Gladbecker Geiseldrama: Freigang für Degowski
Nach fast 26 Jahren in Haft wird der Gladbecker Geiselgangster schrittweise auf seine Entlassung vorbereitet.
Düsseldorf/Werl. Der Gladbecker Geiselgangster Dieter Degowski (58) wird derzeit mit Haftlockerungen auf seine Freiheit vorbereitet. Degowski habe nach begleiteten Ausführungen in Handschellen das Gefängnis inzwischen auch für bewachte Ausgänge ohne Fesseln verlassen dürfen, bestätigte ein Sprecher des NRW-Justizministeriums in Düsseldorf. Degowski wisse, dass er sich nichts zuschulden kommen lassen dürfe und an die strengen Auflagen halten müsse, sagte der Justizsprecher: „Sonst ist das Thema für ihn erledigt.“
Degowski und sein Komplize Hans-Jürgen Rösner hatten 1988 drei Tage lang die Republik in Atem gehalten, als sie einen Linienbus mit 30 Geiseln in ihre Gewalt brachten und damit quer durch die Republik fuhren. Ein kurzer Zwischenstopp führte sie damals auch nach Wuppertal. Zwei Geiseln und ein Polizist kamen beim „Gladbecker Geiseldrama“ ums Leben. Seinen Anfang hatte das Drama in Gladbeck im Ruhrgebiet mit einem Banküberfall genommen.
In einem in Bremen entführten Linienbus erschoss Degowski einen 15 Jahre alten Jungen, der sich schützend vor seine kleine Schwester gestellt hatte. Eine zweite Geisel, erst 18 Jahre alt, starb später durch eine Kugel aus Rösners Waffe. Außerdem starb ein Polizist bei einem Unfall während der Verfolgung der Geiselnehmer.
Degowski sitzt seit nunmehr fast 26 Jahren hinter Gittern. Mit einer Haftentlassung sei aber nicht vor 2016 zu rechnen, sagte der Ministeriumssprecher. Degowski und Rösner waren jeweils wegen Mordes zu lebenslanger Haft — mit der Feststellung besonderer Schwere der Schuld — verurteilt worden.
Die Vollzugslockerungen seien, abgesehen von der Bekanntheit des Täters, ein „normaler Vorgang“, sagte der Sprecher. 40 bis 50 „Lebenslängliche“ und fünf bis sechs Gefangene, die zusätzlich wegen besonders schwerer Schuld verurteilt wurden, durchliefen ständig diese mehrjährige Prozedur der kleinen Schritte. Bei einer Verurteilung eines Mörders zu lebenslanger Haft liegt die durchschnittliche tatsächliche Haftdauer bei 18 Jahren.

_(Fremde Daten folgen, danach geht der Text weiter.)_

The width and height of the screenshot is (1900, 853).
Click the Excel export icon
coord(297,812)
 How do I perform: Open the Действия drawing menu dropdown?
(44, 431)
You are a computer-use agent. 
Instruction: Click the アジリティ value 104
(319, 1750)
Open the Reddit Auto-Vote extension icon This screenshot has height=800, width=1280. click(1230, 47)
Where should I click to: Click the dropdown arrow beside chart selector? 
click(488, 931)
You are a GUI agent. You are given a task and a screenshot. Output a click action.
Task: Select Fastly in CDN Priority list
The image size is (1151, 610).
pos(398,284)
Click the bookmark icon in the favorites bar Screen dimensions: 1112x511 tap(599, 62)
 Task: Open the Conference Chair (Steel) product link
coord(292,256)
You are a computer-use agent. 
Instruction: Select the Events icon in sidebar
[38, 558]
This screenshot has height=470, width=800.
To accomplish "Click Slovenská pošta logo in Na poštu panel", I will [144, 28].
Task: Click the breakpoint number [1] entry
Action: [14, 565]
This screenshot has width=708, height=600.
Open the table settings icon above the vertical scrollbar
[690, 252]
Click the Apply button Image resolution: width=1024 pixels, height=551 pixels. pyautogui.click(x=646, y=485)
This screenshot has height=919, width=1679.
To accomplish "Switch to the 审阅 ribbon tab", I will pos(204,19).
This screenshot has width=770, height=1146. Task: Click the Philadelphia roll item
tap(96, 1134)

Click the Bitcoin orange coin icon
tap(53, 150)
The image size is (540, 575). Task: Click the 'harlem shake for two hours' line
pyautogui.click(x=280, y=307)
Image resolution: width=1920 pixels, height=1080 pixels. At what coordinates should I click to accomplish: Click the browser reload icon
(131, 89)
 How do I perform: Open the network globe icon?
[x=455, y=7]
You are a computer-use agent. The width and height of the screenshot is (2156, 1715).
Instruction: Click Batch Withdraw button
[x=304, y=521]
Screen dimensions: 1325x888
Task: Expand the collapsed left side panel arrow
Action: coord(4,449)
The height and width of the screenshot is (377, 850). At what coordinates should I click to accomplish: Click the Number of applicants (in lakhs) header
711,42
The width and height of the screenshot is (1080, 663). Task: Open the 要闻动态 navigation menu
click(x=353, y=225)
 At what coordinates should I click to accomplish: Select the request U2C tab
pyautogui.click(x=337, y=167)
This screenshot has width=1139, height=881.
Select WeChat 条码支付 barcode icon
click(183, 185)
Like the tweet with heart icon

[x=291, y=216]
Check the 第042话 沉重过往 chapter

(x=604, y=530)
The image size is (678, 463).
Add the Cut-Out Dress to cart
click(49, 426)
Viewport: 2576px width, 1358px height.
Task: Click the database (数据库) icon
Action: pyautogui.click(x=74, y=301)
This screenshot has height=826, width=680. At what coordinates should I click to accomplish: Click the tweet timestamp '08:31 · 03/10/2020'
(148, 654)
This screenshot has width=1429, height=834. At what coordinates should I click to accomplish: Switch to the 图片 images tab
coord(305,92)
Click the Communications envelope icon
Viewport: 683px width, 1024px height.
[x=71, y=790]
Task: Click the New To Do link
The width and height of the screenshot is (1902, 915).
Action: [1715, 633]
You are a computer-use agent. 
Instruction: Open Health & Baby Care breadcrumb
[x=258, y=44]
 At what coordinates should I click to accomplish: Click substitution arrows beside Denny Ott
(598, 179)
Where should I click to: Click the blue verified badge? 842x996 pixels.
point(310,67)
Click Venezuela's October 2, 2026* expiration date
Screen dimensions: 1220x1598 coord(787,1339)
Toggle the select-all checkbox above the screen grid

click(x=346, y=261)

„So wie das gemacht wird, mit begleiteten Ausgängen, sehe ich da kein Risiko für die Bevölkerung“, sagte Joe Bausch, Gefängnisarzt der JVA Werl, in der Degowski einsitzt. „Keiner, der so nah dran ist an der Freiheit, macht da eine falsche Bewegung“, sagte Bausch.
Degowskis Komplize Hans-Jürgen Rösner, kommt dagegen nicht in den Genuss von Vollzugslockerungen. Er wird als unkooperativ eingestuft, hatte sich therapeutischer Behandlung widersetzt. Außerdem war in seiner Zelle Heroin gefunden worden.
Mit den Haftlockerungen für Degowski kommt der Vollzug einem Beschluss des Arnsberger Landgerichts vom August vergangenen Jahres nach, das eine unvorbereitete Haftentlassung abgelehnt hatte. Das Gericht hatte auch keinen genauen Entlassungszeitpunkt vorgegeben. Nur wenn die Vorbereitung optimal laufe, könne Degowski mit einer Entlassung auf Bewährung rechnen.
„Die schrittweise Vorbereitung kann durch zunächst begleitete, später unbegleitete Ausgänge und anschließend die Verlegung in den offenen Vollzug mit der Möglichkeit von Hafturlaub erfolgen“, hatte es in einer Mitteilung der Arnsberger Richter geheißen. Eine unvorbereitete Entlassung berge die Gefahr, „dass der Verurteilte ins soziale Randmilieu abrutschen könnte, in dem die Gefahr weiterer schwerer Straftaten besteht“. Der psychologische Gerichtsgutachter hatte zuvor empfohlen, Degowski in einer mehrjährigen Pozedur auf seine Entlassung vorzubereiten. Diese Lockerungen werden mittlerweile vollzogen.